Il target del taglio dei consumi fissato al 15%, le eccezioni previste e quelle possibili, e la titolarità della decisione sulla dichiarazione di "stato di allerta Ue". Sono i tre punti che dividono i governi e la Commissione europea (e i governi tra loro) sul Piano per la riduzione della domanda del gas, così come emersi dalle prime riunioni dei rappresentanti degli Stati.
Come spesso accaduto in questi mesi di decisioni straordinarie sul fronte energia a causa della guerra, l’opinione espressa dalla larghissima parte degli ambasciatori è che gli obiettivi generali, così come le necessità di solidarietà tra Paesi, non si discutono. Semmai è il come mettere in pratica il tutto a creare problemi. Se alle dichiarazioni di principio seguirà una reale volontà di cooperazione è cosa che si vedrà nei prossimi giorni, nei diversi incontri per preparare il Consiglio straordinario dei ministri dell’energia, chiamato martedì a prendere una decisione.
Su un primo punto le delegazioni sembrano convergere: non può essere la Commissione europea a decidere quando scatta lo stato di allerta Ue, quando cioè il target del 15% di riduzione dei consumi di gas in otto mesi passa da volontario a obbligatorio. Il Consiglio, è l'opinione diffusa, dovrebbe avere l’ultima parola. Persone presenti alle prime riunioni riferiscono che la Commissione non sembra fare particolare resistenza sulla questione.
Ma su altri temi la fase è ancora tutti contro tutti. C’è chi, come la Polonia e altri Stati dell’est, contesta tutto il Piano (ma non i suoi obiettivi). Anche il governo greco ha espresso, in via di principio, la sua contrarietà al pacchetto. L’Olanda è critica sul target obbligatorio. Insieme all’Aia, c’è un buon numero di delegazioni secondo cui ci si dovrebbe fermare a un impegno volontario, basato sul criterio del massimo sforzo.

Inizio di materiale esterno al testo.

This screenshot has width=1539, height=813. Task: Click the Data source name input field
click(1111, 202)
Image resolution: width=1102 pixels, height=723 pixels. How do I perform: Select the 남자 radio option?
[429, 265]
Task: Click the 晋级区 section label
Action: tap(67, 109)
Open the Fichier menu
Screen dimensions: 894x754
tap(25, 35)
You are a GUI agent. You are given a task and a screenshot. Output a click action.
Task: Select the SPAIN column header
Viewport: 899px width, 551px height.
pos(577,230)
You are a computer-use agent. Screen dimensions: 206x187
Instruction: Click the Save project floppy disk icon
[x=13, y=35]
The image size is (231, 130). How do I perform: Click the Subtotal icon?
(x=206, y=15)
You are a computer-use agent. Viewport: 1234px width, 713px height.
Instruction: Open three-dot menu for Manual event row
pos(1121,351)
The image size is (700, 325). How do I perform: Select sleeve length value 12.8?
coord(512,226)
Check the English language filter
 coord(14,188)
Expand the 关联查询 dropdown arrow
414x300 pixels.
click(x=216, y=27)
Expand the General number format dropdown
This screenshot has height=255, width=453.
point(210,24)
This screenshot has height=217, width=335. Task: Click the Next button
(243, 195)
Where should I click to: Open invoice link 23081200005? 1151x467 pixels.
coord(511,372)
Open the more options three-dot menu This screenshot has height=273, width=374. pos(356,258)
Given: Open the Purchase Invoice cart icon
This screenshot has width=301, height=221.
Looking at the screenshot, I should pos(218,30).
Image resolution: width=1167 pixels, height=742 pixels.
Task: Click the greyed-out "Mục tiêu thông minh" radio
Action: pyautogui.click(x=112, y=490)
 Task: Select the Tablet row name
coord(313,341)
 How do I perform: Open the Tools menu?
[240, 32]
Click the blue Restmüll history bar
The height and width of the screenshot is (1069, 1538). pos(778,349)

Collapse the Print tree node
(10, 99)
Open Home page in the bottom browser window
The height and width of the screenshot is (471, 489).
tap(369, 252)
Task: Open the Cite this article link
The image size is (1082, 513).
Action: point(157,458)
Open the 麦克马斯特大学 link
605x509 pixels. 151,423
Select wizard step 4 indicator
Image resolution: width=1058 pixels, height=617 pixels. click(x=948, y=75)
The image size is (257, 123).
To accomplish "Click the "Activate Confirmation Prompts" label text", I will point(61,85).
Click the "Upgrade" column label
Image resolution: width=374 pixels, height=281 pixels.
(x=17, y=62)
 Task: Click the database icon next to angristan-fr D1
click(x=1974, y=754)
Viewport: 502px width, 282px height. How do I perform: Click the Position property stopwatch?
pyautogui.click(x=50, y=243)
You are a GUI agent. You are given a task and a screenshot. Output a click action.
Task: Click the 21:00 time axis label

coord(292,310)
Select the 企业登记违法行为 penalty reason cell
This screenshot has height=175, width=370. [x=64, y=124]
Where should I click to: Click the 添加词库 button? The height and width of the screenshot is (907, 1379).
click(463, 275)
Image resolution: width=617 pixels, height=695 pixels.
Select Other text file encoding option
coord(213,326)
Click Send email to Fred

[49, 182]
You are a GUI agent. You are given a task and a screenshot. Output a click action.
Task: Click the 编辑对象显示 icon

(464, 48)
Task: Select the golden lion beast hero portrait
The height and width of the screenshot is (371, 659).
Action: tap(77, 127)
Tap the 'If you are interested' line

Sembra scontato il tentativo di alcuni Paesi di limare il target al ribasso. Più difficile da far passare, conoscendo il modus operandi della Commissione von der Leyen, e il valore politico sempre molto alto che dà ai target inseriti nelle sue proposte.
L’Italia, che stando ai piani dell'Esecutivo Ue dovrebbe tagliare consumi per 8,3 miliardi di metri cubi di gas, ha puntato molte risorse sulla diversificazione delle forniture riducendo drasticamente la dipendenza dal gas russo. E oggi si trova davanti una proposta secondo cui va tagliata la domanda di gas tout court, cioè altri sacrifici. Da Roma (stoccaggi pieni al 69%) a Varsavia (stoccaggi al 98%), la percezione diffusa è quella di un Piano fatto su misura della Germania, che invece non è riuscita a diversificare, ha un livello di stoccaggi non altissimo (65%) e dovrebbe ridurre la sua domanda di oltre 10,3 miliardi di metri cubi.
La stessa idea se la sono fatta a Madrid e Lisbona, che si troverebbero a dover far fronte a una forte riduzione dei consumi pur con una dipendenza marginale dal gas naturale di Mosca. I ministri dei Paesi iberici sono intervenuti pubblicamente e con inusitata durezza. C’è anche della tattica. Secondo il governo portoghese il regolamento "non tiene conto della specificità della Penisola iberica", scarsamente connessa alla rete europea. Un articolo del provvedimento prevede invece un’eccezione al target del 15% proprio per i Paesi con connessione scarsa o nulla, con la riduzione obbligatoria abbassata al 5%. Ma nel novero ci sono abche Irlanda, Malta e Cipro, che alla rete europea non sono collegate e si domandano perché dovrebbero partecipare allo sforzo di riduzione, anche a percentuali minime. E' il terzo punto su cui i negoziati saranno più intensi. Ci sarà chi vorrà modificare l'articolo delle "eccezioni" e chi chiederà di aggiungerne altre, più vicine alle proprie esigenze.